Shares of coffee shop chain Dutch Bros (BROS -1.18%) notched an 18% gain in July according to data provided by S&P Global Market Intelligence. While there was no news specific to Dutch Bros in July, it benefited from strong consumer spending and a rise in the overall market.
Dutch Bros is a West Coast-based coffee shop chain with nearly 600 units in 12 states. It doesn't see itself as a challenger to coffee behemoth Starbucks, but it's carved out its own niche with a fun environment and large assortment of unique cold beverages.
It's opening stores quickly and sees a market for 4,000 stores over the next 10 to 15 years. It opened 34 shops in the first quarter of 2022, ended March 31, and revenue increased 54% year over year. Comparable sales only increased 6%, so while inflation is hitting Americans' pockets, most of the company's sales growth is coming from new stores. Ample store growth potential is good news in this macroeconomic environment.
As a fairly young company in growth mode, it's also still posting losses.
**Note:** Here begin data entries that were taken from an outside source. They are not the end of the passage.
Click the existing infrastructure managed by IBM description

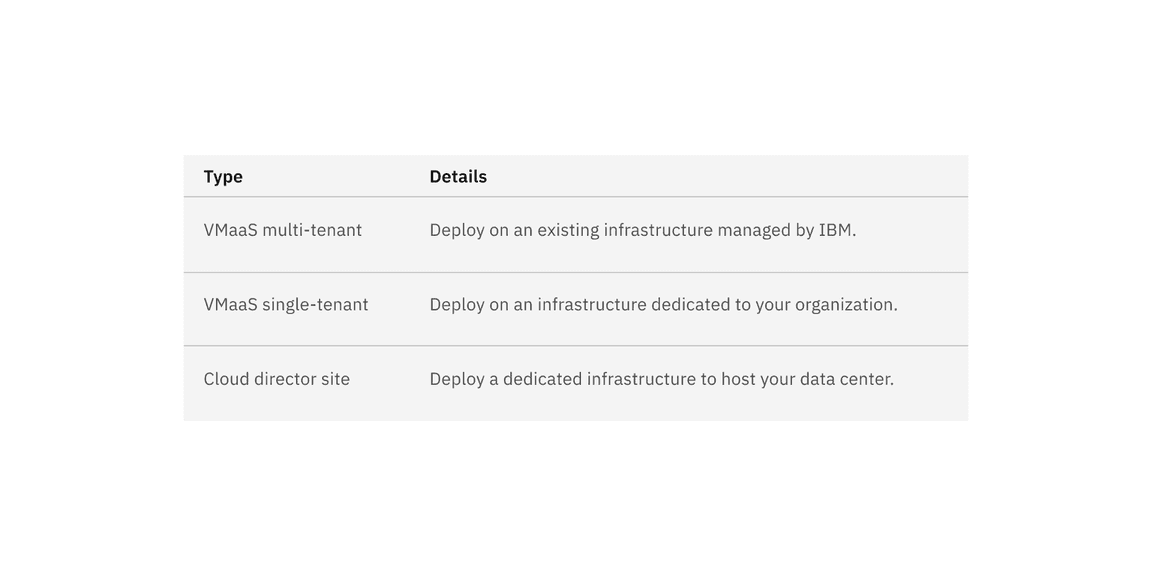[642, 230]
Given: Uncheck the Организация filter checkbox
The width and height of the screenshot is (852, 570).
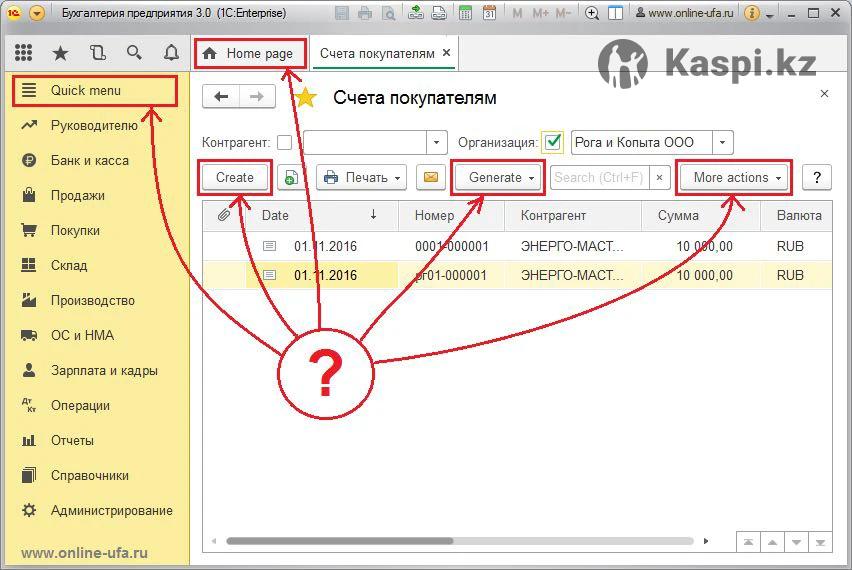Looking at the screenshot, I should tap(552, 142).
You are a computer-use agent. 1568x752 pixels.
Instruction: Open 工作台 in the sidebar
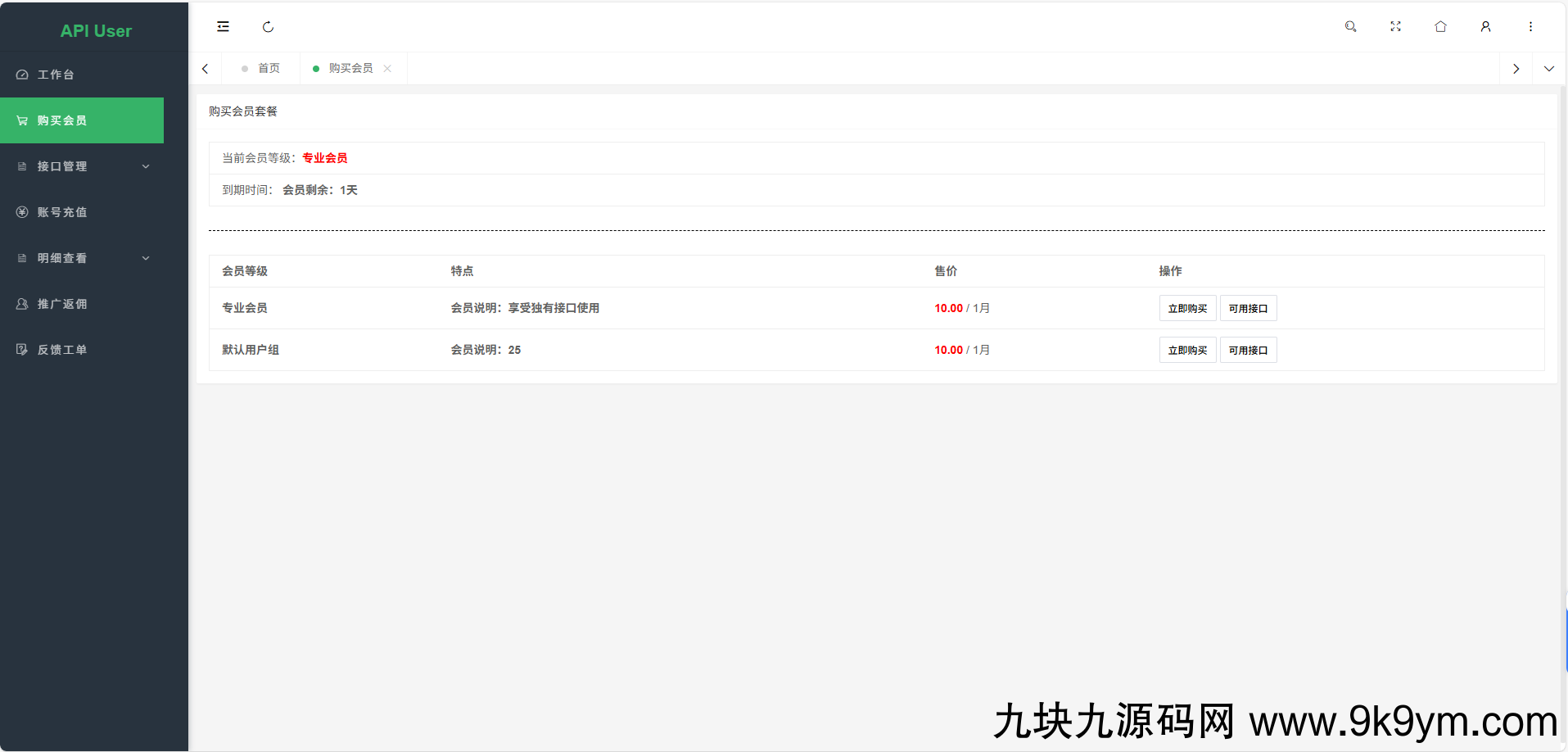(x=56, y=75)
Net loss increased from $4.8 million last year to $16.3 million this year as costs increased, and even adjusted earnings before interest, taxes, depreciation, and amortization (EBITDA) was almost halved from last year to $9.7 million.
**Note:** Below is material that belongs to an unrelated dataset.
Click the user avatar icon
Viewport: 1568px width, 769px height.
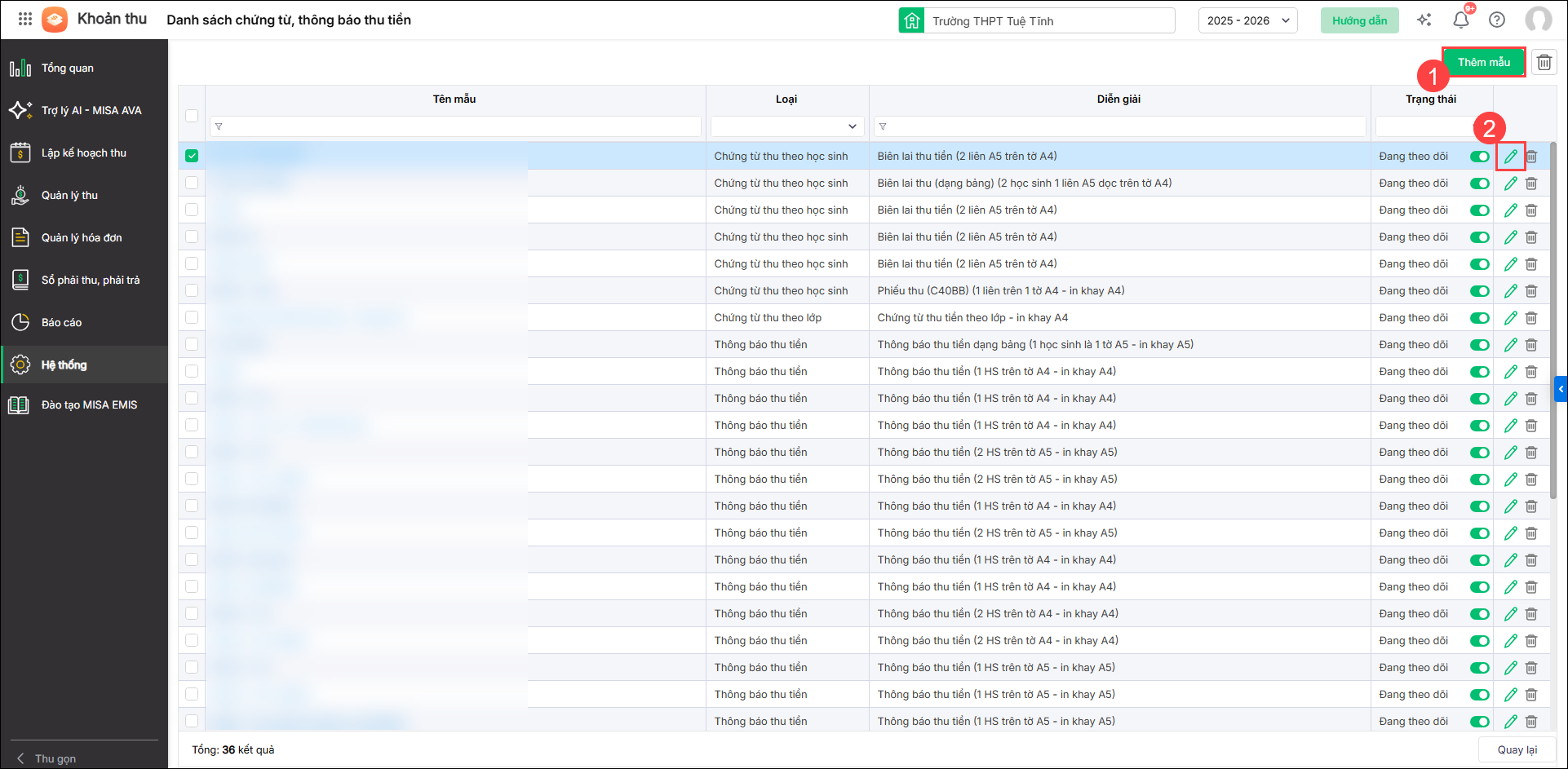[x=1538, y=20]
The company operates both company-owned and franchised stores. Franchisees are typically owned by people who have worked in stores and are loyal to the brand and culture; they often open several of their own stores. The franchise model also creates an asset-light organization for Dutch Bros.
Dutch Bros stock has been swinging back and forth as investors recognize the enormous potential but acknowledge the pressured operating environment. The price was down in June and then up in July. It's still down 17% for the year, but it is up 15% since its initial public offering (IPO) in September of last year, which is more than many IPO stocks can claim these days.
It's understandable that investors aren't sure what to make of Dutch Bros, which is experiencing near-term pressure but has a solid long-term growth trajectory. It's expecting to open 130 stores this year, bringing the total over 700, but comparable sales are expected to stay flat. Second-quarter comps may even be negative. Full-year revenue is expected to grow about 42% year over year, and that's where the new stores will show their strength, although adjusted EBITDA is only expected to increase slightly year over year.
Dutch Bros has a lot of long-term potential, and investors may want to consider adding shares at this price.